Train and Test Sets

Splitting into train and test sets

You have your data ready and you are eager to start training the classifier? But be careful: When your classifier will be finished, you will need some test data to evaluate your classifier. If you evaluate your classifier with the data used for learning, you may see surprisingly good results. What we actually want to test is the performance of classifying on unknown data.

For this purpose, we need to split our data into two parts:

  1. A training set with which the learning algorithm adapts or learns the model
  2. A test set to evaluate the generalization performance of the model

In this chapter, we will learn how to do this with plain Python.
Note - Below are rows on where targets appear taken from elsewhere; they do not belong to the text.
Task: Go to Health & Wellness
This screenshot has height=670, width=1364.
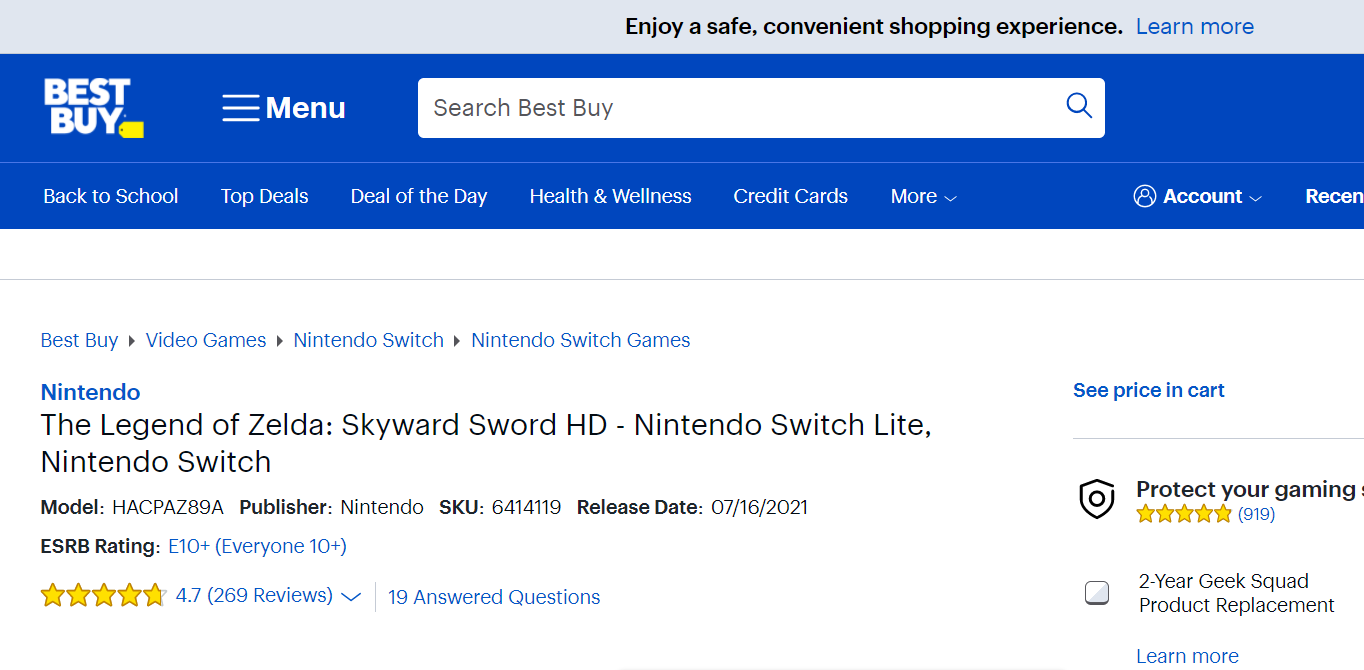Action: pyautogui.click(x=610, y=197)
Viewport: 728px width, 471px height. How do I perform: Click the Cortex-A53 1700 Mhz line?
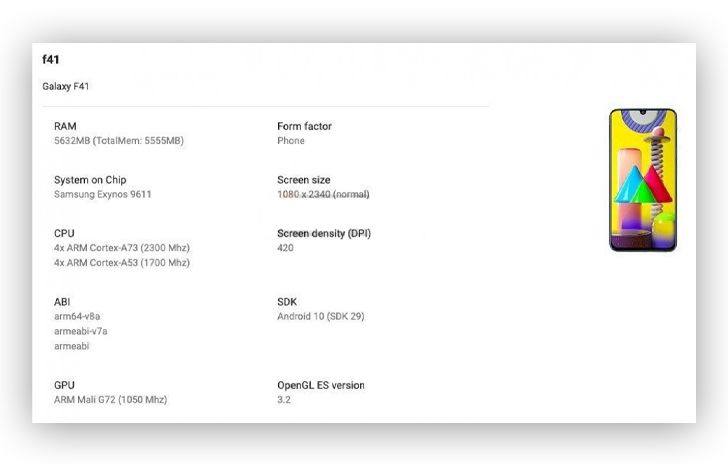pos(122,263)
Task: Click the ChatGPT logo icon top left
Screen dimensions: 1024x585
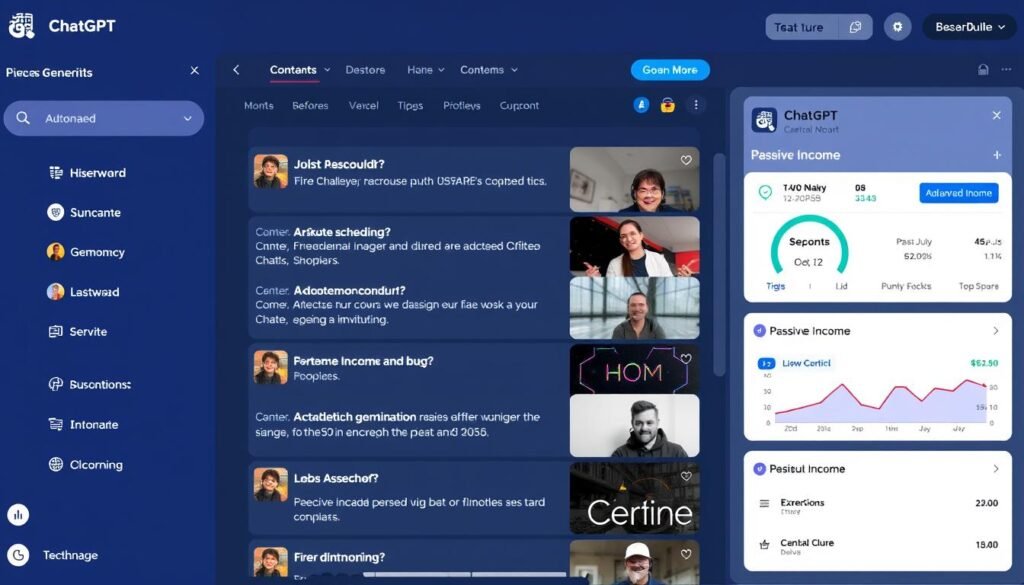Action: click(x=21, y=25)
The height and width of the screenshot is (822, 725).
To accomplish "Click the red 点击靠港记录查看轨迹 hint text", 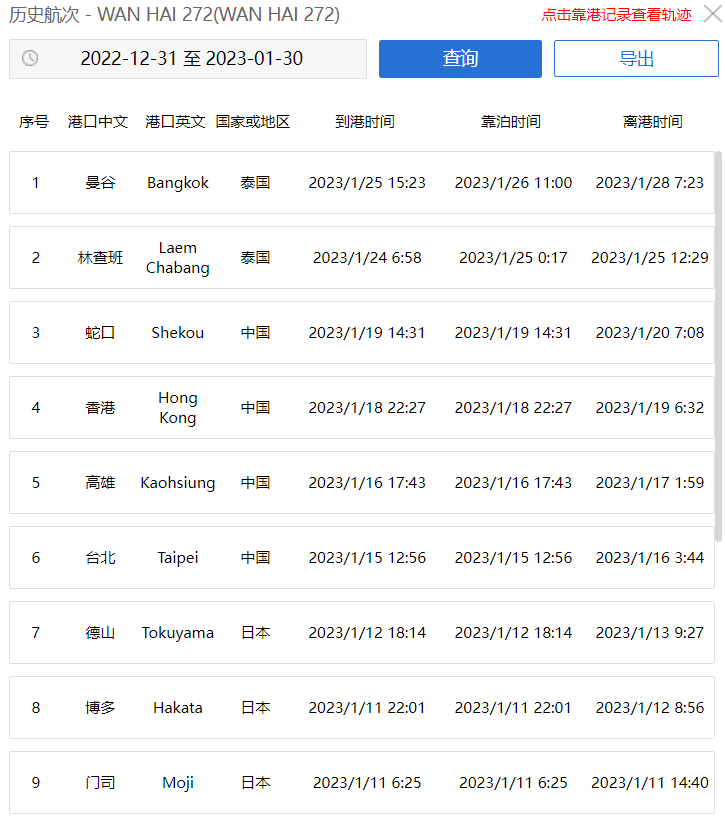I will coord(616,15).
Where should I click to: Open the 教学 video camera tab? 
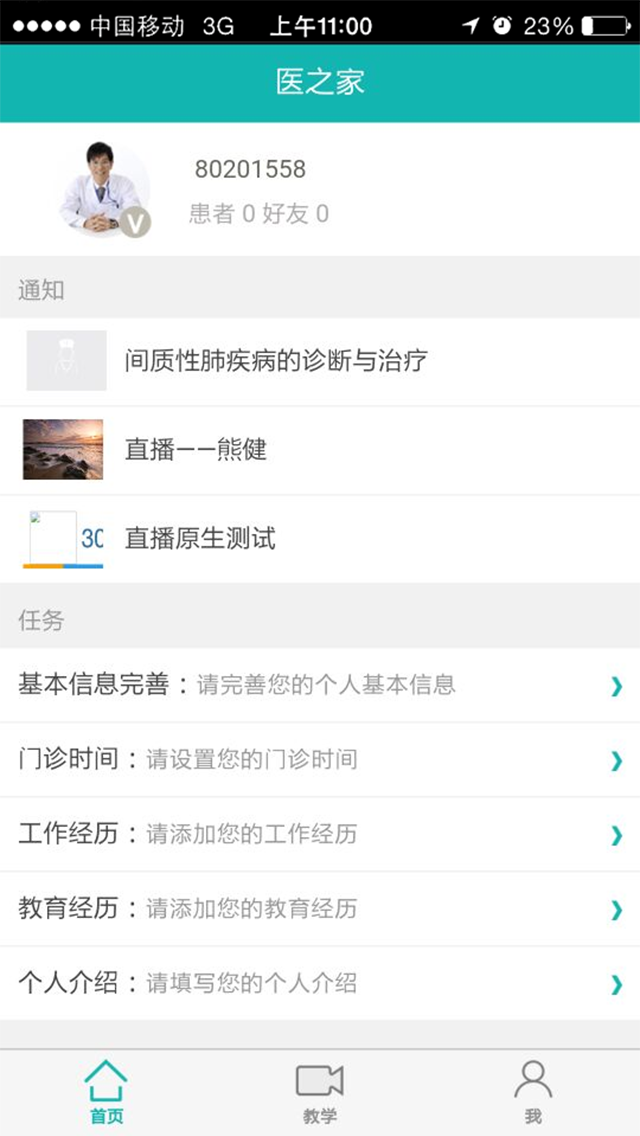pos(319,1082)
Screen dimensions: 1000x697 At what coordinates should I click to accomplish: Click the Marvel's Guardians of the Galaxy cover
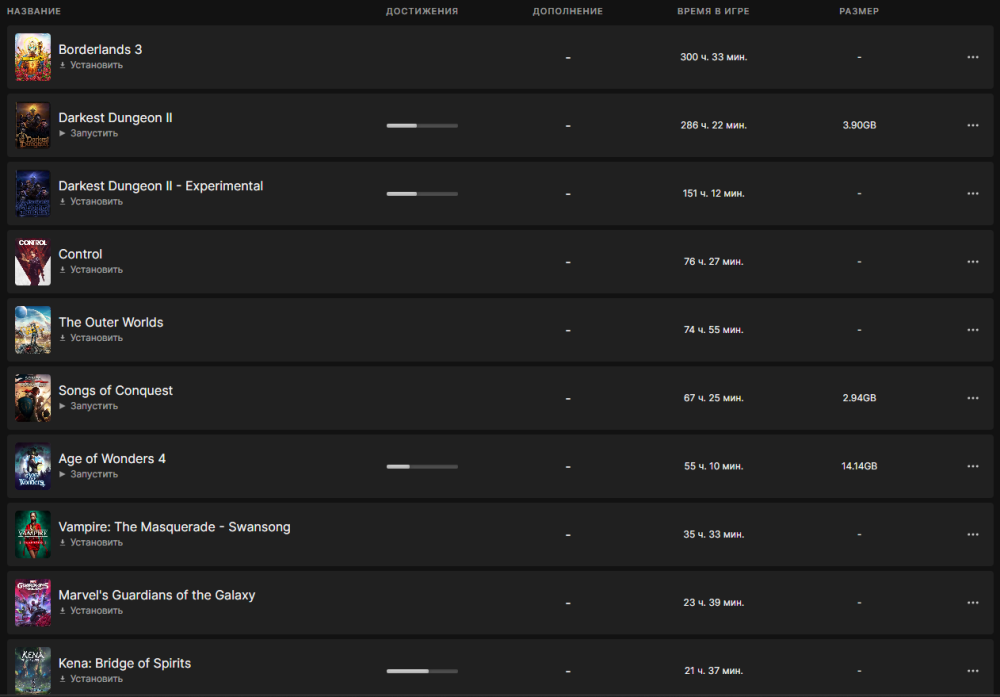pos(33,603)
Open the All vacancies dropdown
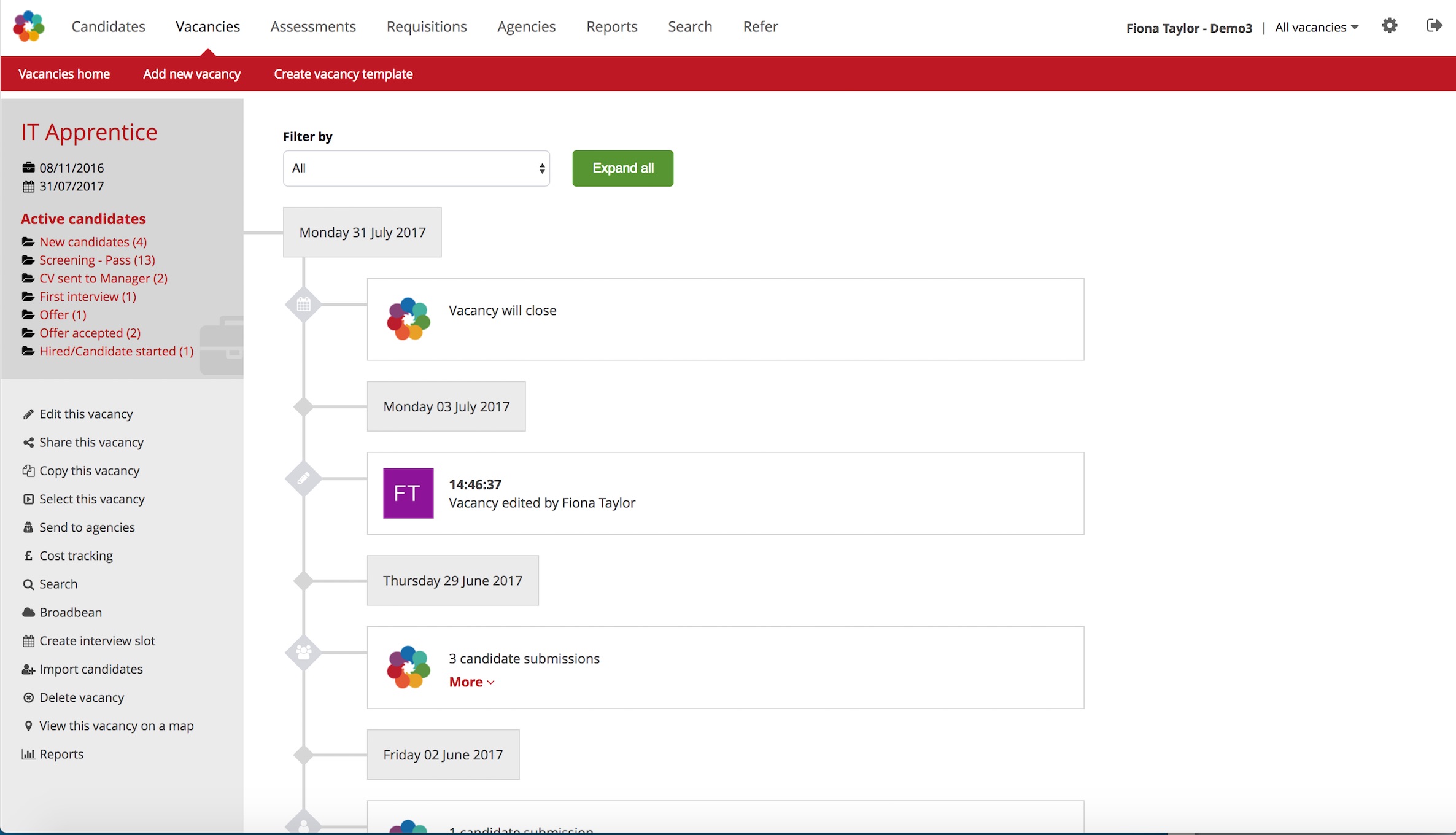1456x835 pixels. (1316, 27)
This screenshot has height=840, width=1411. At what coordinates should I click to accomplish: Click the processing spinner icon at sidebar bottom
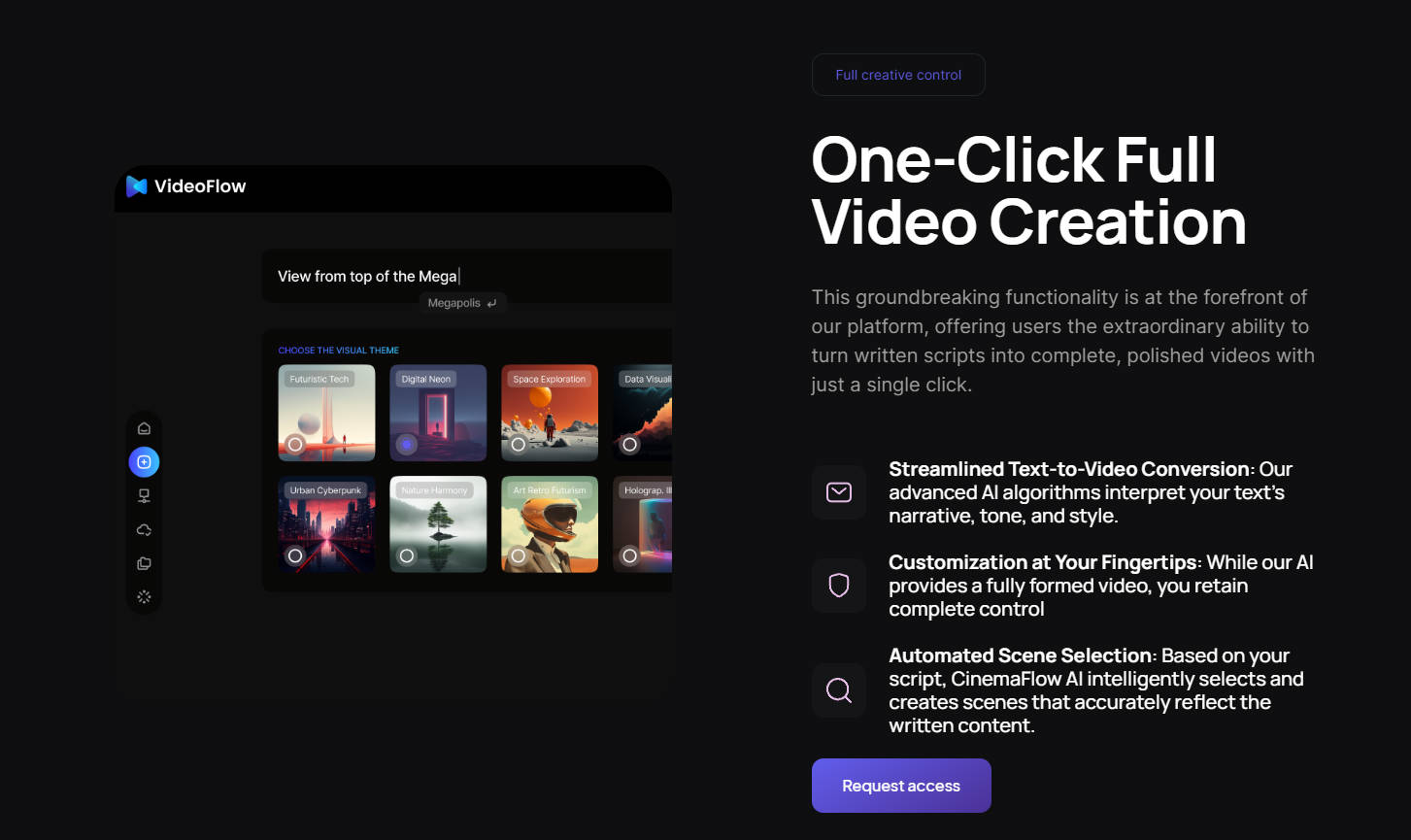coord(144,596)
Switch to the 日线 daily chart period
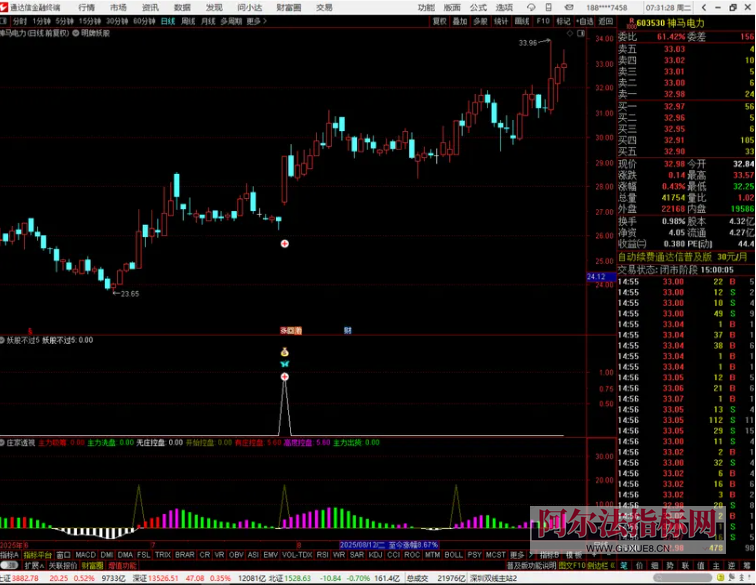Image resolution: width=756 pixels, height=585 pixels. pos(167,20)
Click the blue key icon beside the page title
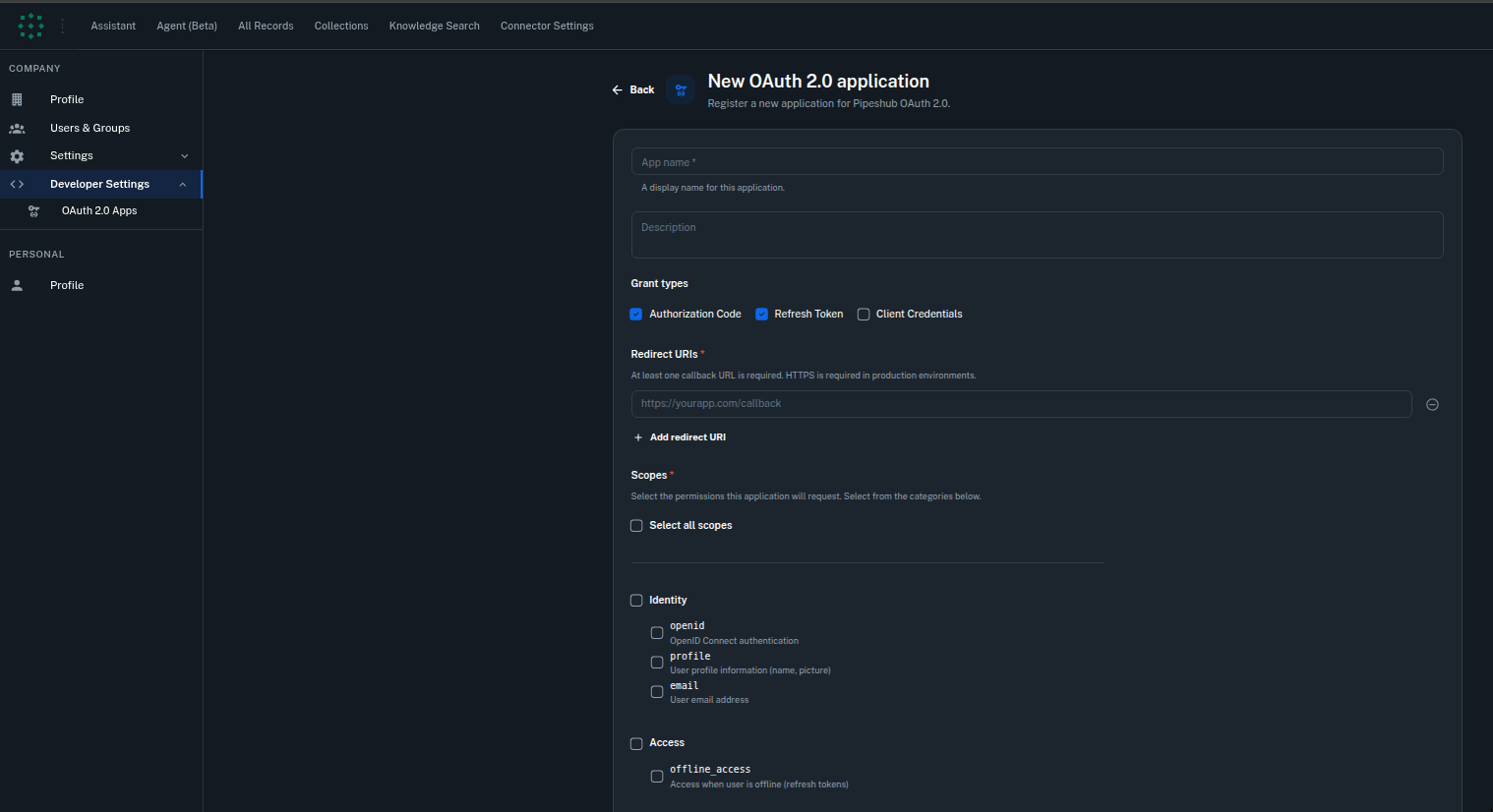 [681, 89]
We will see also that doing it manually is not necessary, because the train_test_split function from the model_selection module can do it for us.

If the dataset is sorted by label, we will have to shuffle it before splitting.

We separated the dataset into a learn (a.k.a. training) dataset and a test dataset. Best practice is to split it into a learn, test and an evaluation dataset.

We will train our model (classifier) step by step and each time the result needs to be tested. If we just have a test dataset. The results of the testing might get into the model. So we will use an evaluation dataset for the complete learning phase. When our classifier is finished, we will check it with the test dataset, which it has not "seen" before!

Yet, during our tutorial, we will only use splitings into learn and test datasets.

First, we split the Iris dataset manually.

import numpy as np
from sklearn.datasets import load_iris
iris = load_iris()

Looking at the labels of iris.target shows us that the data is sorted.

iris.target
Output::
array([0, 0, 0, 0, 0, 0, 0, 0, 0, 0, 0, 0, 0, 0, 0, 0, 0, 0, 0, 0, 0, 0,
       0, 0, 0, 0, 0, 0, 0, 0, 0, 0, 0, 0, 0, 0, 0, 0, 0, 0, 0, 0, 0, 0,
       0, 0, 0, 0, 0, 0, 1, 1, 1, 1, 1, 1, 1, 1, 1, 1, 1, 1, 1, 1, 1, 1,
       1, 1, 1, 1, 1, 1, 1, 1, 1, 1, 1, 1, 1, 1, 1, 1, 1, 1, 1, 1, 1, 1,
       1, 1, 1, 1, 1, 1, 1, 1, 1, 1, 1, 1, 2, 2, 2, 2, 2, 2, 2, 2, 2, 2,
       2, 2, 2, 2, 2, 2, 2, 2, 2, 2, 2, 2, 2, 2, 2, 2, 2, 2, 2, 2, 2, 2,
       2, 2, 2, 2, 2, 2, 2, 2, 2, 2, 2, 2, 2, 2, 2, 2, 2, 2])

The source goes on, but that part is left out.